Launched by H. LEE MOFFITT CANCER CENTER AND RESEARCH INSTITUTE · Dec 11, 2024

Keywords

ClinConnect Summary

This clinical trial is studying a treatment approach for men with metastatic castration-sensitive prostate cancer, which is a form of prostate cancer that has spread beyond the prostate but still responds to hormone therapy. The researchers want to see if combining a specific hormone therapy known as adaptive androgen deprivation therapy (ADT) with a chemotherapy drug called Docetaxel can help prolong the time that the cancer remains sensitive to these treatments.

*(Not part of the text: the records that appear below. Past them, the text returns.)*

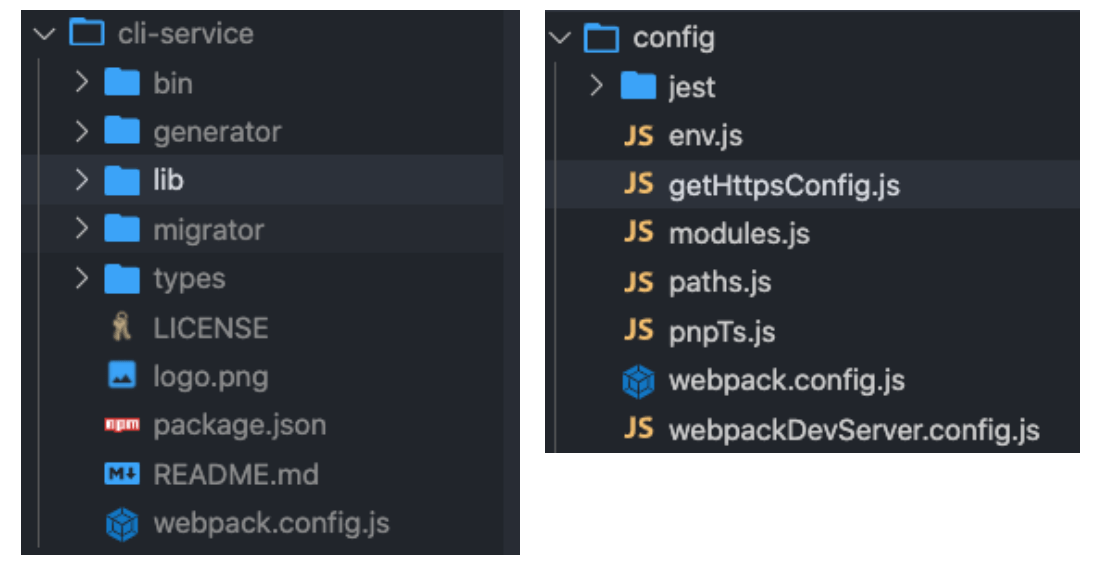This screenshot has height=568, width=1096.
Task: Click the JS icon next to webpackDevServer.config.js
Action: (638, 430)
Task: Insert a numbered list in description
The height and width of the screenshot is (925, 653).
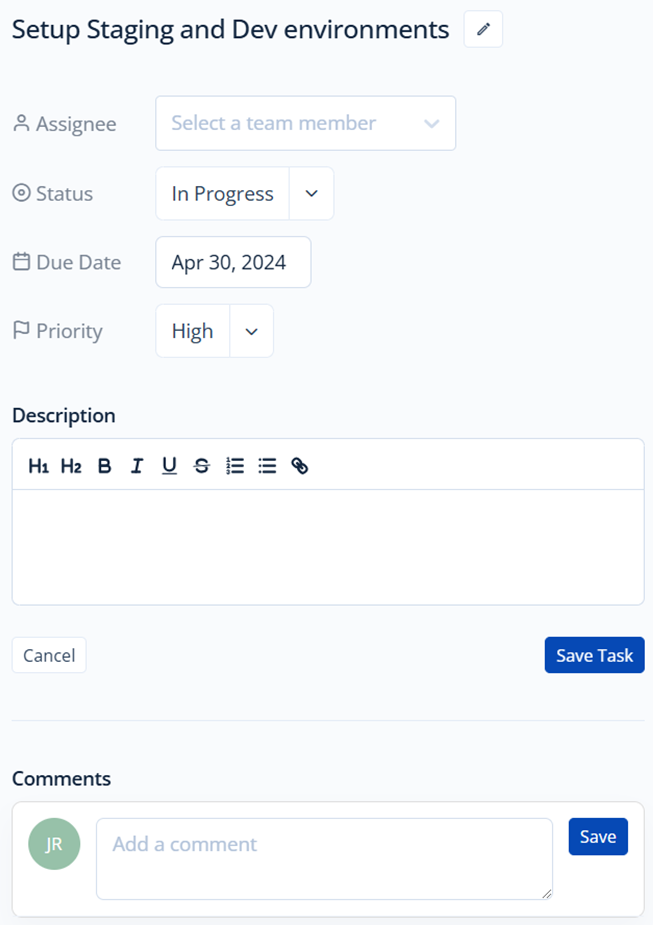Action: (235, 466)
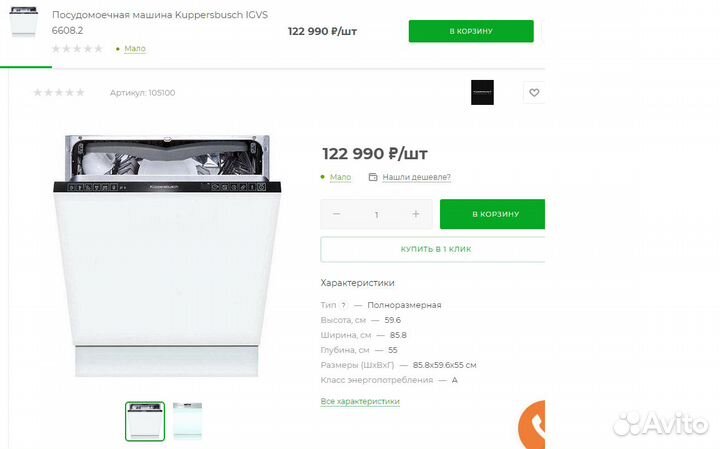
Task: Select first dishwasher thumbnail image
Action: pyautogui.click(x=145, y=421)
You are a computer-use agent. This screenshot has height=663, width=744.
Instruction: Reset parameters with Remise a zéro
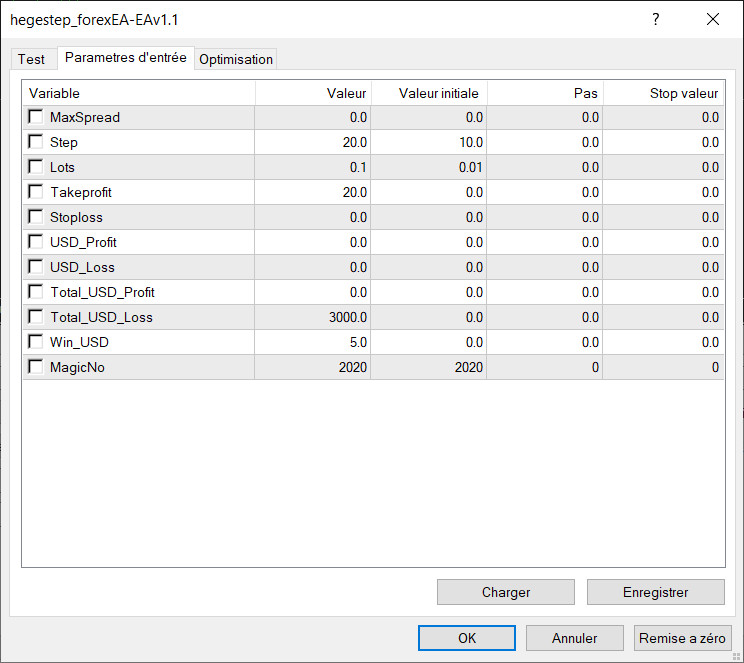point(683,638)
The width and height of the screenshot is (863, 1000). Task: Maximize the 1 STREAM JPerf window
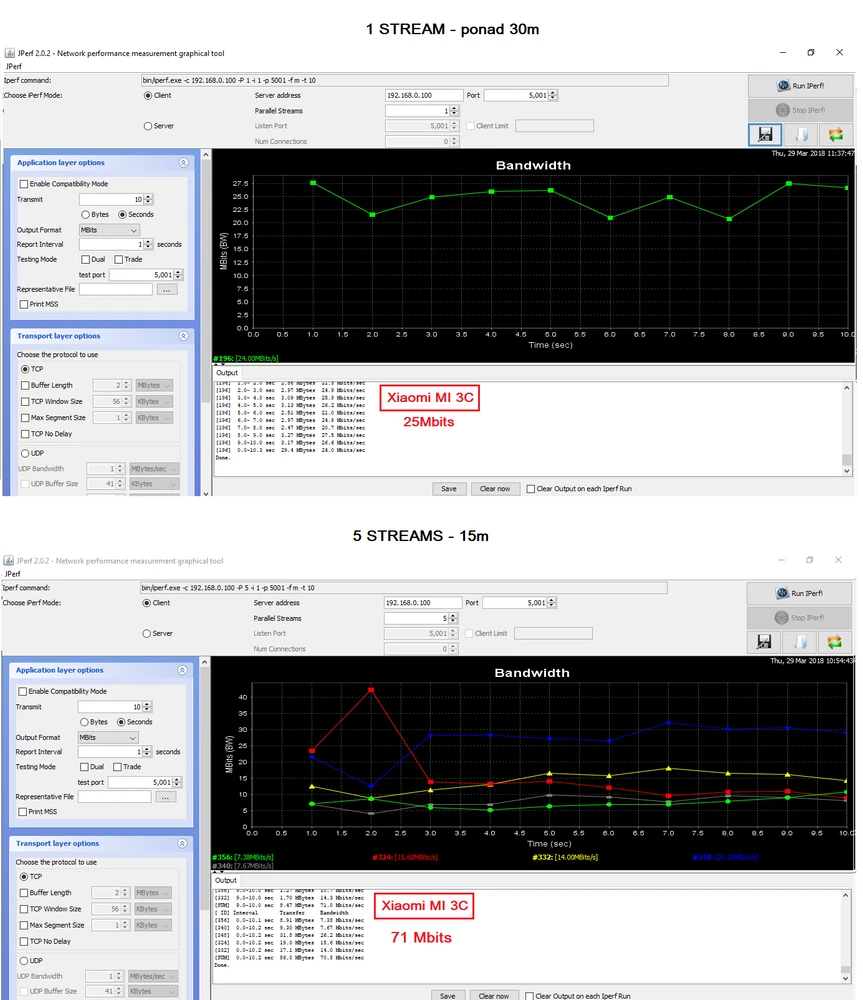click(811, 52)
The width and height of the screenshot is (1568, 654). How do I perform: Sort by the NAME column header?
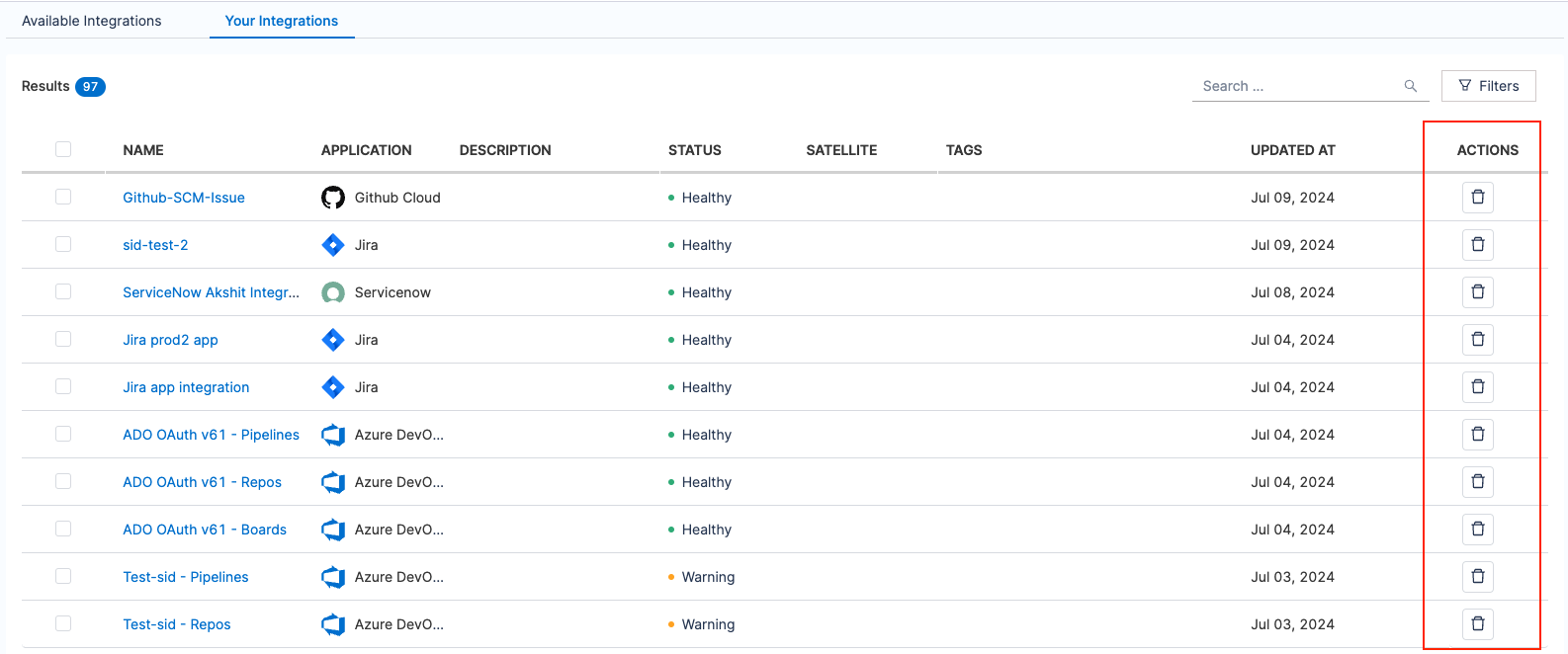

To participate in this trial, men aged 65 to 74 with a confirmed diagnosis of prostate cancer are needed. They should not have received certain previous treatments for their cancer and must have shown a significant decrease in a blood marker called PSA after an initial treatment phase. Participants will undergo close monitoring during the trial, and they will need to agree to use birth control if they are sexually active, to avoid any risk of pregnancy. This study is currently recruiting, and it's an opportunity for eligible patients to help explore new treatment options that could improve care for future patients with similar cancer types.

Gender

MALE

Eligibility criteria

• Inclusion Criteria:
• • Biopsy proven prostate cancer and the diagnosis can be established through either prostate biopsy or biopsy of a metastatic lesion.
• • No androgen deprivation therapy (ADT) with LHRH analog for more than 4 weeks after the diagnosis of metastatic prostate cancer. Prior ADT in the non-metastatic setting is allowed if it was given \> 2 years prior to the diagnosis of metastatic prostate cancer.
• • Achieved \>50% PSA decline and \<4 ng/ml PSA after the run-in period.
• • Adequate organ function with absolute neutrophil count \> 1000/l, Hb \> 10 g/dl, Platelet \> 100,000/l, Creatinine and liver enzymes within 1.5 folds of upper limits of normal.
• • No uncontrolled arrhythmia; patients with h/o myocardia infarction or history of congestive heart failure, need to have estimated left ventricle ejection fraction above 40% either on echocardiogram or MUGA scan within 6 months of study enrollment.
• • ECOG performance status 0-1.
• • Non-sterilized men who are sexually active with a female partner of childbearing potential treated or enrolled on this protocol must agree to use adequate contraception prior to the study, for the duration of study participation, and for 6 weeks after last dose of ARSI or docetaxel administration.
• • Ability to understand and the willingness to sign a written informed consent document or have a legally authorized representative sign on the subject's behalf. Stated willingness to comply with all study procedures and availability for the duration of the study.
• Exclusion Criteria:
• • Prior treatments with TAK-700/Orteronel, abiraterone, apalutamide or enzalutamide.
• • Surgical castration.
• • Documented liver or brain metastases
• • History of allergic reactions attributed to compounds of similar chemical or biologic composition to docetaxel (including any drugs formulated with polysorbate 80), or LHRH analog (e.g., leuprolide, triptorelin, relugolix, degarelix)
• • Treatment with any investigational compound within 30 days prior to the first dose of study drugs.
• • Diagnosis or treatment for another systemic malignancy within 2 years before the first dose of LHRH analog, or previously diagnosed with another malignancy \& have any evidence of residual disease. Patients with early-stage skin cancer or carcinoma in situ of any type are not excluded if they have undergone complete resection.
• • Uncontrolled inter-current illness including, but not limited to, ongoing or active infection, symptomatic congestive heart failure, unstable angina pectoris, cardiac arrhythmia, or psychiatric illness/social situations that would limit compliance with study requirements.
• • Subjects with delayed healing of wounds, ulcers, and/or bone fractures.